極低温では密度がわずかに増加しますが、その変化量は通常の設計計算に大きく影響するほどではありません。

低温環境での利用においては、密度よりも機械的特性(引張強さ・伸びなど)の変化に注目することが重要でしょう。

SUS304の比重・密度を使った重量計算の方法

続いては、SUS304の密度を活用して実際の重量を計算する方法を確認していきます。

材料の重量計算は、設計・調達・物流など多くの場面で必要となる基本的なスキルです。

基本的な重量計算式

重量(質量)の計算式は非常にシンプルです。

重量計算の基本式

質量 = 体積 × 密度

(単位例)kg = m³ × kg/m³

(単位例)g = cm³ × g/cm³

まず対象物の体積を求め、そこにSUS304の密度(7.93 g/cm³または7,930 kg/m³)を掛けることで質量を算出できます。

形状別の計算例

実務でよく登場する形状について、具体的な計算例を示します。

例1:板材(100mm × 200mm × 5mm)の重量

体積 = 100 × 200 × 5 = 100,000 mm³ = 100 cm³

質量 = 100 cm³ × 7.93 g/cm³ = 793 g ≒ 約0.79 kg

例2:丸棒(直径20mm・長さ500mm)の重量

体積 = π × (10mm)² × 500mm = 157,080 mm³ ≒ 157.08 cm³

質量 = 157.08 cm³ × 7.93 g/cm³ ≒ 1,245 g ≒ 約1.25 kg

このように、体積さえ正確に求められれば、密度を掛けるだけで重量を簡単に算出できます。

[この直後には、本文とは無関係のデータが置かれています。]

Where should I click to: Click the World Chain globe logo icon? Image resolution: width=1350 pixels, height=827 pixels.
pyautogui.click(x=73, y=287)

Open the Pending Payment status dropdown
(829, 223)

パイプや異形断面など複雑な形状では、断面積を正確に計算することがポイントです。

他のステンレス鋼・金属材料との比重比較

SUS304の比重を他の代表的な材料と比較することで、より直感的に重さのイメージがつかめます。

材料 比重(密度 g/cm³) 備考
SUS304 約7.93 オーステナイト系ステンレス
SUS316 約7.98 Mo添加・耐食性向上タイプ
SUS430 約7.70 フェライト系ステンレス
SS400(一般鋼) 約7.85 代表的な炭素鋼
アルミ(A5052) 約2.68 SUS304の約1/3の重さ
銅(純銅) 約8.96 SUS304より重い
チタン(純チタン) 約4.51 軽量・高強度

SUS304はSUS316よりわずかに軽く、フェライト系のSUS430よりは重い位置づけです。

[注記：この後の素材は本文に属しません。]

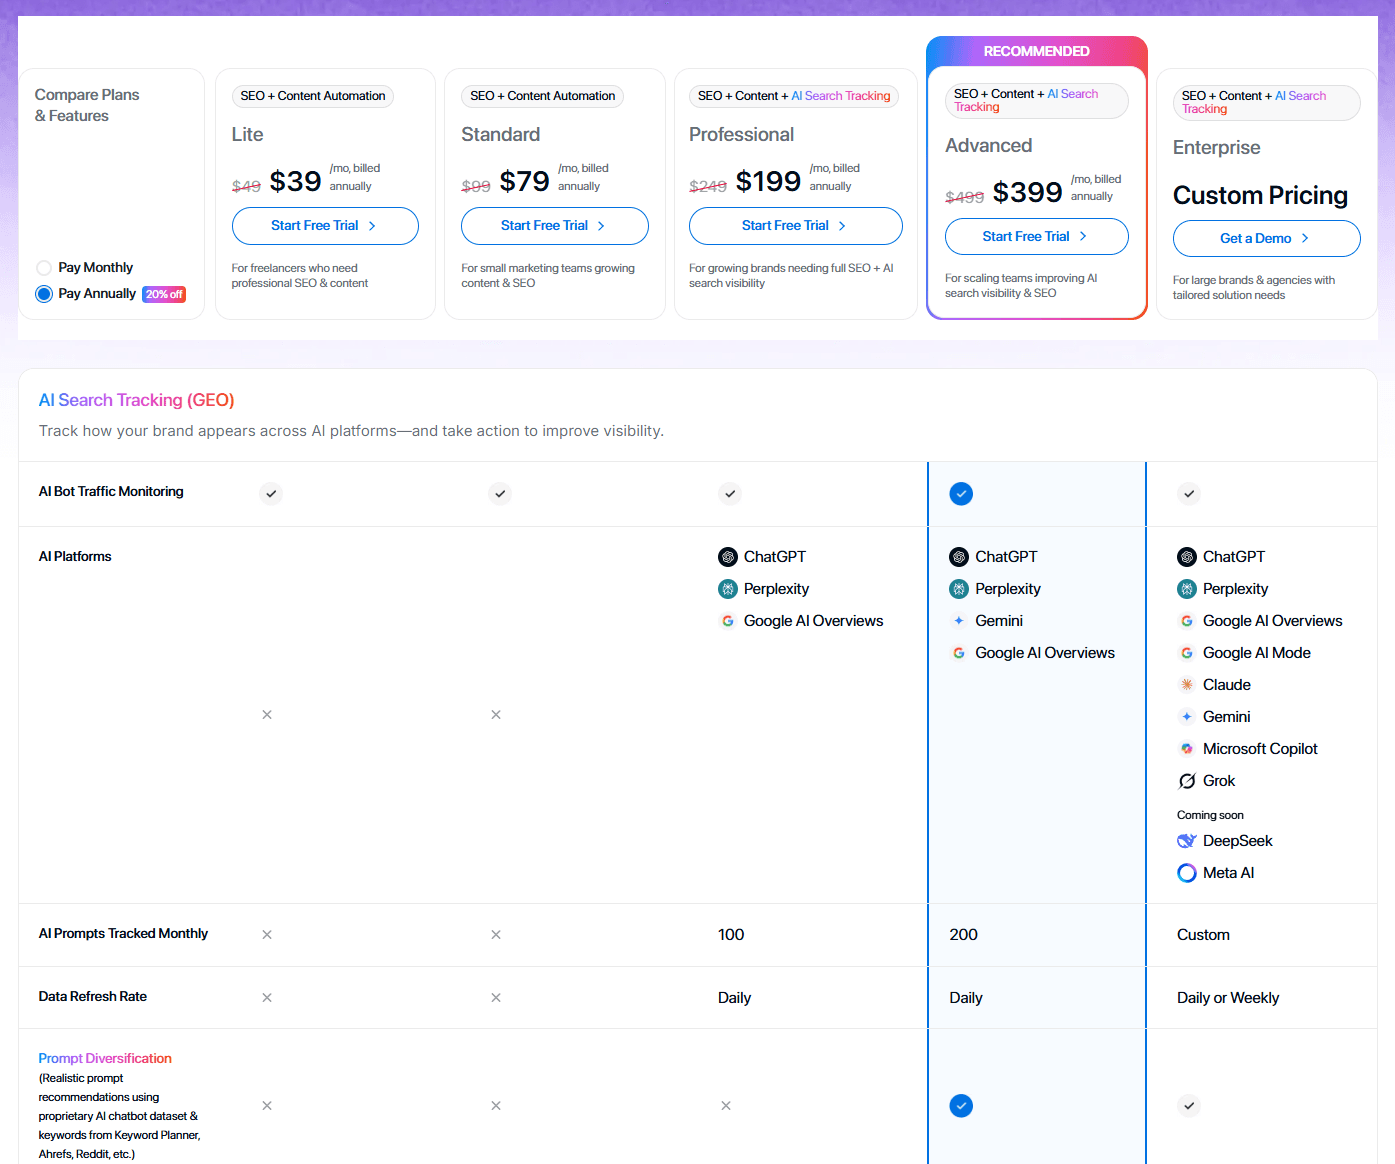Click the 20% off badge
Screen dimensions: 1395x1164
[164, 295]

アルミニウムと比較すると約3倍の重さとなるため、軽量化が求められる用途ではアルミやチタンとの使い分けが重要な設計判断となります。

まとめ

本記事では、SUS304の比重や密度についてkg/m³・g/cm³・kg/mm³の各単位での数値をまとめるとともに、温度による影響や重量計算の方法まで詳しく解説しました。

SUS304の密度は常温で約7.93 g/cm³(7,930 kg/m³・7.93×10⁻⁶ kg/mm³)、比重は約7.93というのが基本数値です。

温度が上昇すると熱膨張により密度はわずかに低下しますが、一般的な使用温度範囲では常温値をそのまま用いて問題ないでしょう。

高温環境での精密設計や、FEM解析などへの入力時には単位変換のミスに十分注意することが大切です。

SUS304は耐食性・加工性・汎用性に優れた材料であり、密度の正確な把握は重量計算・コスト計算・構造設計の基盤となります。

本記事の数値一覧や計算例を活用して、より正確で効率的な設計・材料選定に役立てていただけると幸いです。